Ikut Kampanye, Oknum Kades dan ASN di Bulukumba Terancam Pidana

oleh

BULUKUMBA – Kehadiran oknum Kepala Desa di Kecamatan Bulukumpa dan Seorang ASN Guru SMP 14 Bulukumpa dalam kampanye dialogis yang dilaksanakan oleh calon gubernur nomor 3, Nurdin Abdullah pada hari Jumat 25 Mei 2018 lalu di Kelurahan Jawi-jawi Kecamatan Bulukumpa, diteruskan ke penyidik sentra GAKKUMDU. Penerusan ini setelah pihak Panwas, Kepolisian dan Kejaksaan dalam Sentra GAKKUMDU Bulukumba sepakat untuk meningkatkan kasus yang ditangani oleh Panwascam Bulukumpa ke tingkat penyidikan karena unsur pasal 188 Jo pasal 71 ayat 1 terpenuhi.

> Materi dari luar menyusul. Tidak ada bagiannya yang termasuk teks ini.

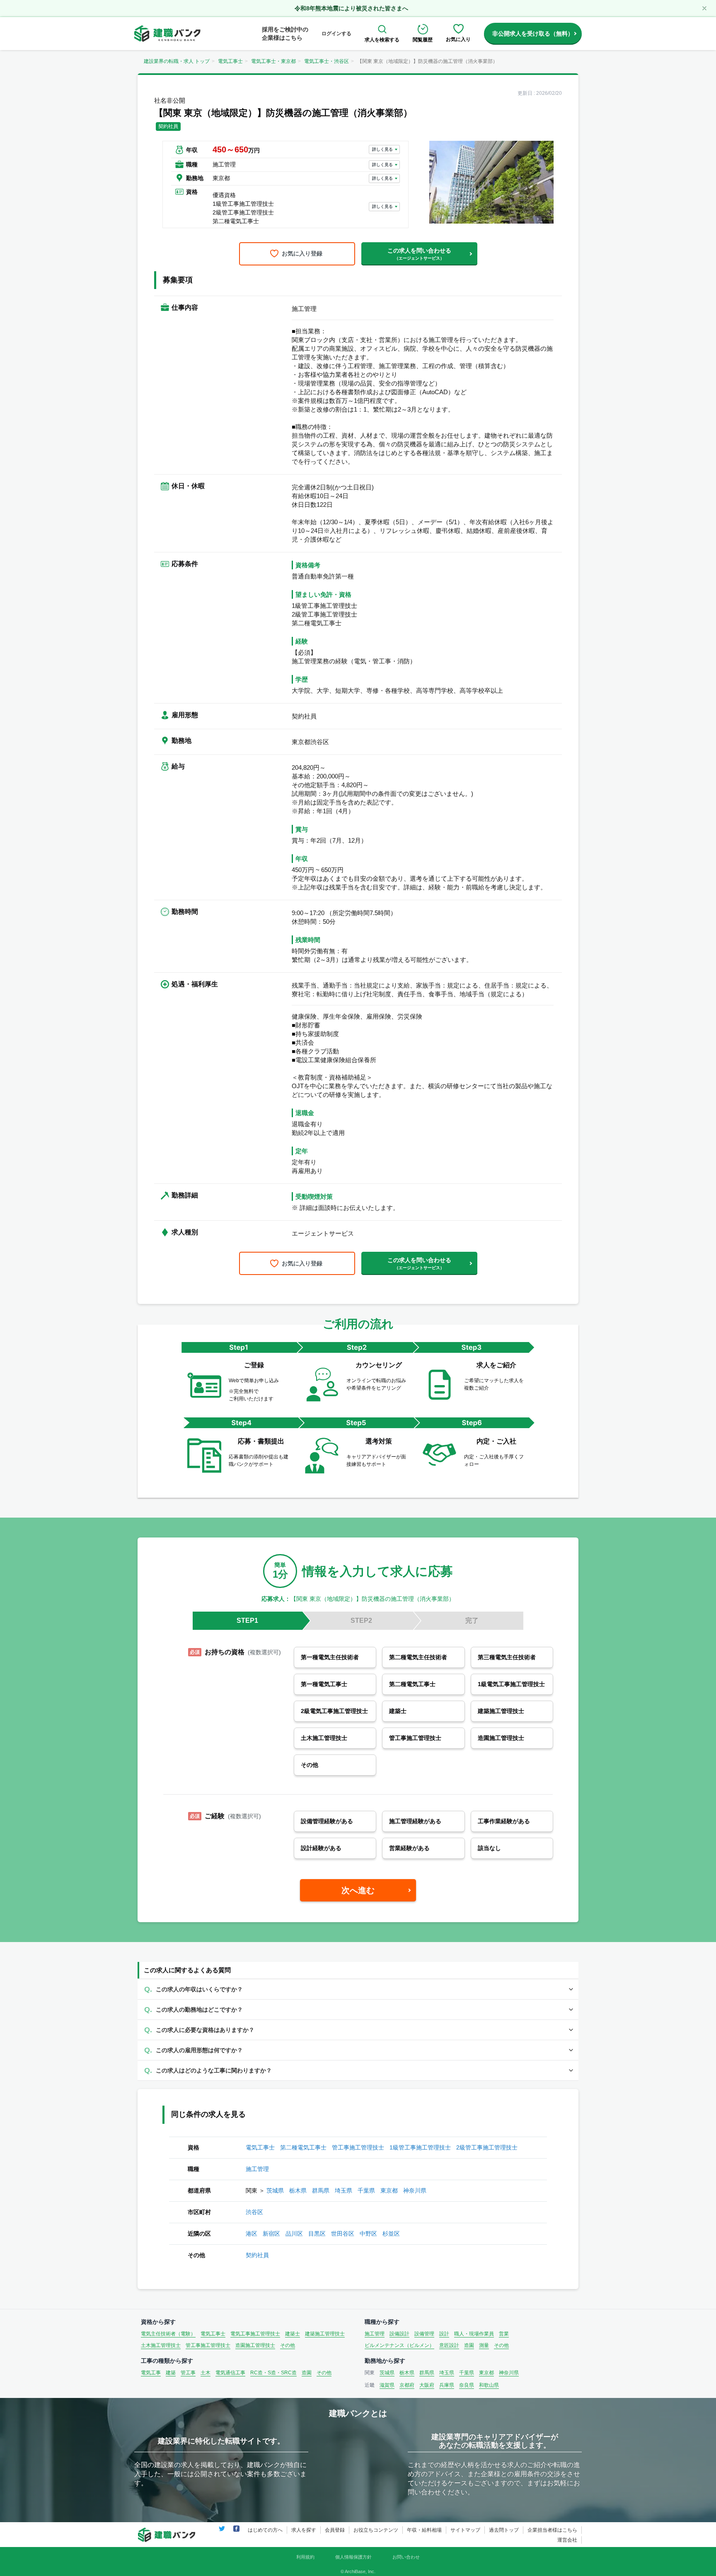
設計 (444, 2334)
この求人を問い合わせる (419, 253)
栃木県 (298, 2190)
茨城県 (275, 2190)
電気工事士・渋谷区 (326, 61)
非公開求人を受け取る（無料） (532, 33)
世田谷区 (342, 2233)
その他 (287, 2345)
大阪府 (426, 2385)
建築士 (292, 2334)
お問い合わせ (406, 2556)
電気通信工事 (230, 2373)
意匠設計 (449, 2345)
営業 (504, 2334)
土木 (205, 2373)
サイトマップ (465, 2530)
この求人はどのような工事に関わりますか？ (214, 2070)
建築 (171, 2373)
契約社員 (257, 2255)
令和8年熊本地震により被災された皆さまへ (351, 8)
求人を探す (303, 2530)
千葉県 (366, 2190)
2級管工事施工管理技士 (487, 2147)
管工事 (188, 2373)
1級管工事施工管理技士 (420, 2147)
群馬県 (320, 2190)
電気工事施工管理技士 (255, 2334)
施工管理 (257, 2169)
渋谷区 (254, 2212)
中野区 (368, 2233)
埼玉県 (343, 2190)
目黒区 (317, 2233)
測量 (484, 2345)
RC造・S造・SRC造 (273, 2373)
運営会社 (567, 2540)
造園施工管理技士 (255, 2345)
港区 (251, 2233)
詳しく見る (382, 149)
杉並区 (391, 2233)
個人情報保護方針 (353, 2556)
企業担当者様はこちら (552, 2530)
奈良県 (466, 2385)
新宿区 (271, 2233)
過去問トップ (504, 2530)
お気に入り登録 (302, 253)
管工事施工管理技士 (358, 2147)
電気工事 (151, 2373)
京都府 (406, 2385)
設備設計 (399, 2334)
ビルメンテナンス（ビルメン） (399, 2345)
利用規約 (305, 2556)
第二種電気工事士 (303, 2147)
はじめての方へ (265, 2530)
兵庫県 (446, 2385)
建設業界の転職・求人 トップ (177, 61)
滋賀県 (387, 2385)
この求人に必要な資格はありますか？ (205, 2030)
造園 (469, 2345)
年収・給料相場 (424, 2530)
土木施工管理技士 (161, 2345)
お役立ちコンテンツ (375, 2530)
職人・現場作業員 (474, 2334)
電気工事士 (230, 61)
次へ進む (358, 1890)
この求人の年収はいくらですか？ (199, 1989)
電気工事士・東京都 (273, 61)
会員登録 (335, 2530)
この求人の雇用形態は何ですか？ (199, 2050)
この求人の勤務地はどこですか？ (199, 2009)
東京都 (389, 2190)
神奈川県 (414, 2190)
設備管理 (424, 2334)
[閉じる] (704, 8)
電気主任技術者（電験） (168, 2334)
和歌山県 (489, 2385)
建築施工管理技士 (325, 2334)
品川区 (294, 2233)
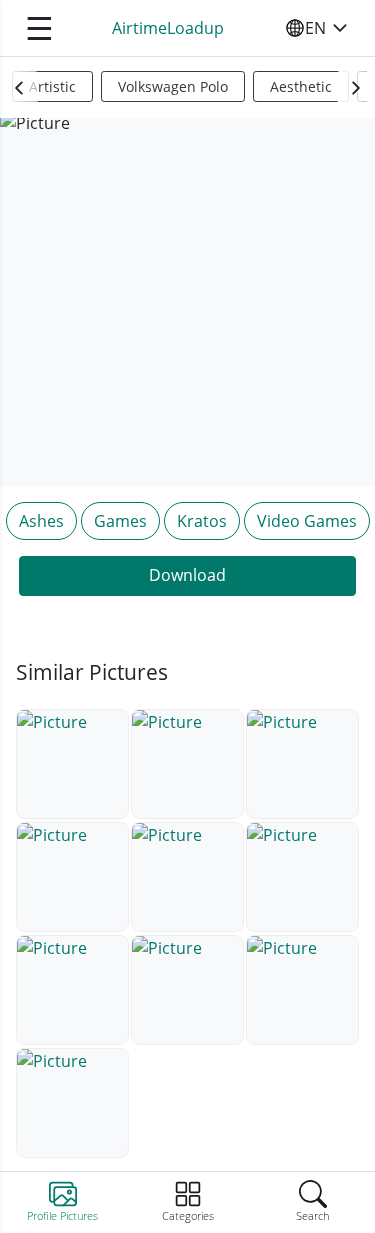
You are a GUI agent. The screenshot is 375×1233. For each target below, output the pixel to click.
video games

Hal itu dikatakan Koordinator Penindakan Pelanggaran Panwascam Bulukumpa, Muhammad Jafar, setelah dilakukan klarifikasi terhadap pelapor, saksi dan terlapor serta berdasarkan kajian dan pembahasan atas keterangan pelapor, saksi dan terlapor. Kehadiran Oknum Kepala Desa Barugae dan oknum ASN inisial AA memenuhi unsur tindak pidana pemilu pasal 188 Jo pasal 71, sehingga direkomendasikan Penanganannya ke penyidik Sentra Gakkumdu.

“Selain itu, keduanya juga direkomendasikan ke instansi terkait untuk penangan pelanggaran lainnya,” tambah Jafar.

Untuk Kepala Desa Barugae direkomendasikan penanganan pelanggaran hukum lainnya ke Bupati Bulukumba sementara untuk ASN selain tindak pidana, juga diduga telah melakukan pelanggaran kode etik, kode perilaku dan disiplin ASN sehingga direkomendasikan penangannya ke Komisi Aparatur Sipil Negara (KASN) sebagaimana dijelaskan dalam surat Komisi Aparatur Sipil Negara Nomor: B-2900/KASN/11/2017, Tanggal 10 November 2017 perihal Pengawasan Netralitas Pegawai ASN pada Pelaksanaan Pilkada serentak Tahun 2018.